START RECORDED INFORMATION
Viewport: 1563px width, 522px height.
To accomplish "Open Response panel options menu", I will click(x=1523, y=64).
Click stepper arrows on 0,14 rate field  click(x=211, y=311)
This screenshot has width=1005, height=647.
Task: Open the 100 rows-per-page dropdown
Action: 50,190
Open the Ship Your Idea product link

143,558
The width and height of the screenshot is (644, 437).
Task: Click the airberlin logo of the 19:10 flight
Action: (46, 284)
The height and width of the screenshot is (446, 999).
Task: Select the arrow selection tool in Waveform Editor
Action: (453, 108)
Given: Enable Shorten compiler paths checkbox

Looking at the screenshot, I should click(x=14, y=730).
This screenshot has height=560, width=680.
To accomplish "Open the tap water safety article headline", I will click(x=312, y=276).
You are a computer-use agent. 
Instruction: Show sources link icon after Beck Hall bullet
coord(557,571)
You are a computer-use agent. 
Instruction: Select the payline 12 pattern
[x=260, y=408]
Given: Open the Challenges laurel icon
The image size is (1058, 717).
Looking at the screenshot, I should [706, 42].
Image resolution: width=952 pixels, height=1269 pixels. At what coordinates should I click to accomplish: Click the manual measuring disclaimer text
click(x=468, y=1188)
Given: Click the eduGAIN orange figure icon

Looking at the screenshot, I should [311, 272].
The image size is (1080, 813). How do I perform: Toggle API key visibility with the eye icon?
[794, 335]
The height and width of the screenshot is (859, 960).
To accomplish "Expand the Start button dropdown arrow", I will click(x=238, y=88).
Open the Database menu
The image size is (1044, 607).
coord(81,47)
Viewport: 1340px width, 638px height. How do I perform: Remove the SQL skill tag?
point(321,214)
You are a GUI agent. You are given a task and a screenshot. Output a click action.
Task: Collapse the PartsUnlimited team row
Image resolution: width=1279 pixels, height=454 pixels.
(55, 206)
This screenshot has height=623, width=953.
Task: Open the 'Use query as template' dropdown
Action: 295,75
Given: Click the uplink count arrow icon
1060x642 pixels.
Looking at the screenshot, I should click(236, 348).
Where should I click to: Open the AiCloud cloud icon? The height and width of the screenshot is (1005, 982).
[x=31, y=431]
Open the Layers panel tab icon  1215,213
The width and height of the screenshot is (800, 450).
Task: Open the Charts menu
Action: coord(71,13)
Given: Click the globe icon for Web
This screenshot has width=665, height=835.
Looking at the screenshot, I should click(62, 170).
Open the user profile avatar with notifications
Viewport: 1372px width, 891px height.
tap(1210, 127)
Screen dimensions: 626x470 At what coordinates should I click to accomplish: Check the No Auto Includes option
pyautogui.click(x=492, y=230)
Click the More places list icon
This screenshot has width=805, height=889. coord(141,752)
END RECORDED INFORMATION
Swap every "Given:" in the data for "Goal:" and write out all of the data again with nothing else changed.

EXERCISE OUTPUT:
Viewport: 1563px width, 522px height.
To accomplish "Open Response panel options menu", I will click(x=1523, y=64).
Click stepper arrows on 0,14 rate field  click(x=211, y=311)
This screenshot has width=1005, height=647.
Task: Open the 100 rows-per-page dropdown
Action: 50,190
Open the Ship Your Idea product link

143,558
The width and height of the screenshot is (644, 437).
Task: Click the airberlin logo of the 19:10 flight
Action: (46, 284)
The height and width of the screenshot is (446, 999).
Task: Select the arrow selection tool in Waveform Editor
Action: (453, 108)
Goal: Enable Shorten compiler paths checkbox

Looking at the screenshot, I should click(x=14, y=730).
This screenshot has height=560, width=680.
To accomplish "Open the tap water safety article headline", I will click(x=312, y=276).
You are a computer-use agent. 
Instruction: Show sources link icon after Beck Hall bullet
coord(557,571)
You are a computer-use agent. 
Instruction: Select the payline 12 pattern
[x=260, y=408]
Goal: Open the Challenges laurel icon
The image size is (1058, 717).
Looking at the screenshot, I should [706, 42].
Image resolution: width=952 pixels, height=1269 pixels. At what coordinates should I click to accomplish: Click the manual measuring disclaimer text
click(x=468, y=1188)
Goal: Click the eduGAIN orange figure icon

Looking at the screenshot, I should [311, 272].
The image size is (1080, 813). How do I perform: Toggle API key visibility with the eye icon?
[794, 335]
The height and width of the screenshot is (859, 960).
To accomplish "Expand the Start button dropdown arrow", I will click(x=238, y=88).
Open the Database menu
The image size is (1044, 607).
coord(81,47)
Viewport: 1340px width, 638px height. How do I perform: Remove the SQL skill tag?
point(321,214)
You are a GUI agent. You are given a task and a screenshot. Output a click action.
Task: Collapse the PartsUnlimited team row
Image resolution: width=1279 pixels, height=454 pixels.
(55, 206)
This screenshot has height=623, width=953.
Task: Open the 'Use query as template' dropdown
Action: 295,75
Goal: Click the uplink count arrow icon
1060x642 pixels.
Looking at the screenshot, I should click(236, 348).
Where should I click to: Open the AiCloud cloud icon? The height and width of the screenshot is (1005, 982).
[x=31, y=431]
Open the Layers panel tab icon  1215,213
The width and height of the screenshot is (800, 450).
Task: Open the Charts menu
Action: coord(71,13)
Goal: Click the globe icon for Web
This screenshot has width=665, height=835.
Looking at the screenshot, I should click(62, 170).
Open the user profile avatar with notifications
Viewport: 1372px width, 891px height.
tap(1210, 127)
Screen dimensions: 626x470 At what coordinates should I click to accomplish: Check the No Auto Includes option
pyautogui.click(x=492, y=230)
Click the More places list icon
This screenshot has width=805, height=889. coord(141,752)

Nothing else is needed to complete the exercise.